• _TASK REQUIREMENTS_: Transcribe the forum post about painless scripts and bulk updates, starting at "A few days ago" and ending at "as a result.".

═══ PAGE TEXT ═══

Hi everyone.
A few days ago we noticed a strange behavior in our indexing pipeline. We are using painless scripts in combination with bulk API to perform 1:N relationship document merge-operations.
We noticed that when we are trying to bulk update a single document with the painless script - multiple identical inner objects are created as a result.
How to reproduce?:
Start a docker container:
docker container run -p 9200:9200 -p 9300:9300 -e "discovery.type=single-node" docker.elastic.co/elasticsearch/elasticsearch:6.8.1
Create a simple index:
curl -XPUT "http://localhost:9200/test-index" | json_pp
Create a painless script:
curl -XPOST "http://localhost:9200/_scripts/inner-upsert" -H 'Content-Type: application/json' -d'
{
"script": {
"lang": "painless",
"code": "def record = params.data;\nif (ctx.op == \"create\") {\n ctx._source.Ver = 1;\n}\n\ndef empty = ctx._source.inner == null;\nif (empty){\n ctx._source.inner = [];\n ctx._source.inner.add(record);\n} else {\n if (ctx._source.inner.size() > 100){\n throw new IllegalStateException(\"There is too much inner documents\")\n }\n\n ctx._source.inner.add(record);\n if (ctx._source._InnerUpdates == null){\n ctx._source._InnerUpdates = 0\n }\n ctx._source._InnerUpdates = ctx._source._InnerUpdates + 1\n}\n\nctx;"

═══ DATA SECTION ═══

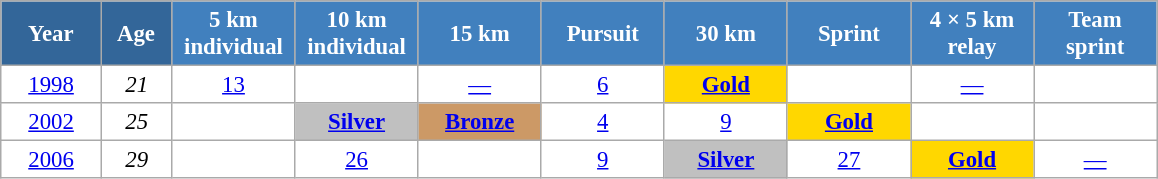
4 × 5 km relay [972, 34]
27 [848, 160]
4 [602, 122]
Age [136, 34]
21 [136, 85]
30 km [726, 34]
1998 [52, 85]
Pursuit [602, 34]
26 [356, 160]
2002 [52, 122]
25 [136, 122]
6 [602, 85]
10 km individual [356, 34]
13 [234, 85]
Team sprint [1096, 34]
Year [52, 34]
Sprint [848, 34]
15 km [480, 34]
Bronze [480, 122]
29 [136, 160]
2006 [52, 160]
5 km individual [234, 34]
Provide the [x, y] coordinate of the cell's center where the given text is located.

═══

• _TASK ANSWER_:
A few days ago we noticed a strange behavior in our indexing pipeline. We are using painless scripts in combination with bulk API to perform 1:N relationship document merge-operations.
We noticed that when we are trying to bulk update a single document with the painless script - multiple identical inner objects are created as a result.